WRITTEN INSTRUCTION: Can you output the full padata patch text below verbatim, from its first line to its last?

SOURCE:

Prepares for removal of the padata cpumask notifier in pcrypt, which
will fix a lockdep complaint about nested acquisition of the CPU hotplug
lock later in the series.

Signed-off-by: Daniel Jordan <daniel.m.jordan@oracle.com>
Acked-by: Steffen Klassert <steffen.klassert@secunet.com>
Cc: Herbert Xu <herbert@gondor.apana.org.au>
Cc: Lai Jiangshan <jiangshanlai@gmail.com>
Cc: Peter Zijlstra <peterz@infradead.org>
Cc: Tejun Heo <tj@kernel.org>
Cc: linux-crypto@vger.kernel.org
Cc: linux-kernel@vger.kernel.org
---
 crypto/pcrypt.c        | 33 ++-------------------------------
 include/linux/padata.h |  2 +-
 kernel/padata.c        | 27 ++++++++++++++++++++-------
 3 files changed, 23 insertions(+), 39 deletions(-)

diff --git a/crypto/pcrypt.c b/crypto/pcrypt.c
index d67293063c7f..efca962ab12a 100644
--- a/crypto/pcrypt.c
+++ b/crypto/pcrypt.c
@@ -57,35 +57,6 @@ struct pcrypt_aead_ctx {
 	unsigned int cb_cpu;
 };
 
-static int pcrypt_do_parallel(struct padata_priv *padata, unsigned int *cb_cpu,
-			      struct padata_pcrypt *pcrypt)

DATA ROWS:
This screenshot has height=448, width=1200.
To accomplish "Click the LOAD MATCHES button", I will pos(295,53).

---

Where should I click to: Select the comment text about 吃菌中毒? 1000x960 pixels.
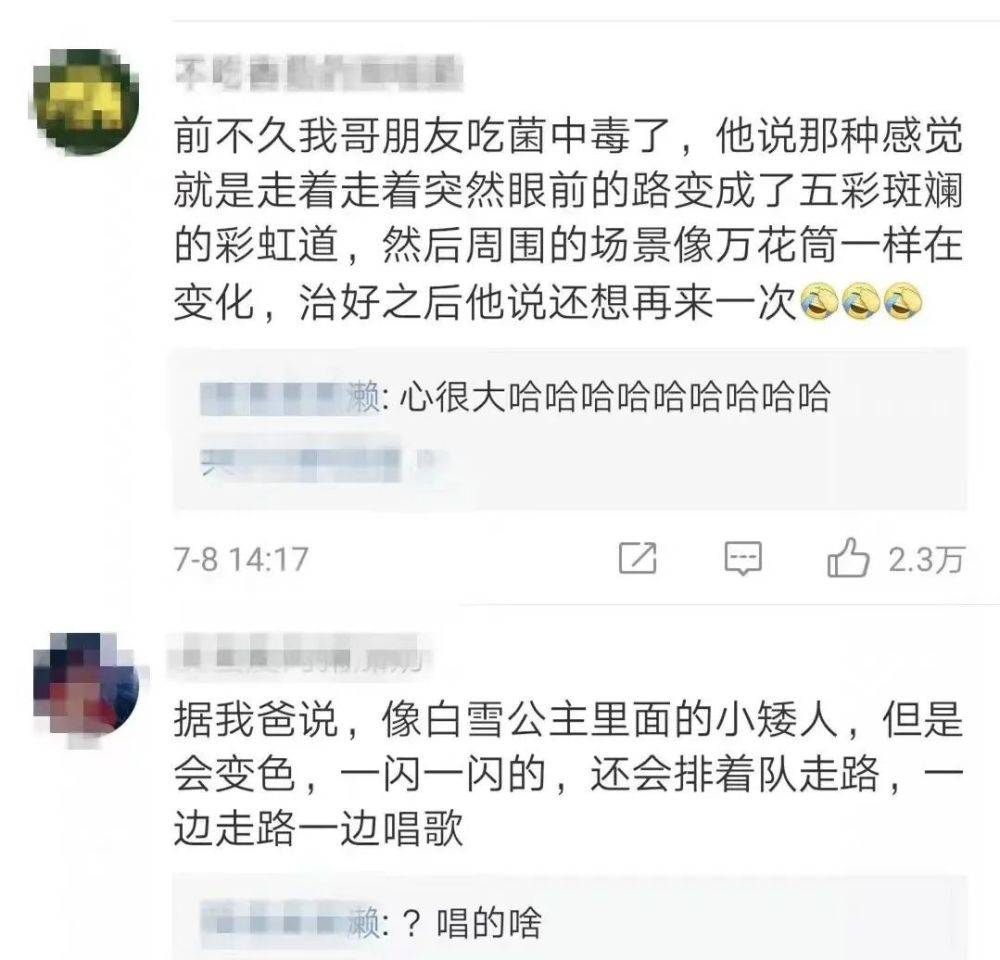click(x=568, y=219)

WRITTEN SOLUTION:
Prepares for removal of the padata cpumask notifier in pcrypt, which
will fix a lockdep complaint about nested acquisition of the CPU hotplug
lock later in the series.

Signed-off-by: Daniel Jordan <daniel.m.jordan@oracle.com>
Acked-by: Steffen Klassert <steffen.klassert@secunet.com>
Cc: Herbert Xu <herbert@gondor.apana.org.au>
Cc: Lai Jiangshan <jiangshanlai@gmail.com>
Cc: Peter Zijlstra <peterz@infradead.org>
Cc: Tejun Heo <tj@kernel.org>
Cc: linux-crypto@vger.kernel.org
Cc: linux-kernel@vger.kernel.org
---
 crypto/pcrypt.c        | 33 ++-------------------------------
 include/linux/padata.h |  2 +-
 kernel/padata.c        | 27 ++++++++++++++++++++-------
 3 files changed, 23 insertions(+), 39 deletions(-)

diff --git a/crypto/pcrypt.c b/crypto/pcrypt.c
index d67293063c7f..efca962ab12a 100644
--- a/crypto/pcrypt.c
+++ b/crypto/pcrypt.c
@@ -57,35 +57,6 @@ struct pcrypt_aead_ctx {
 	unsigned int cb_cpu;
 };
 
-static int pcrypt_do_parallel(struct padata_priv *padata, unsigned int *cb_cpu,
-			      struct padata_pcrypt *pcrypt)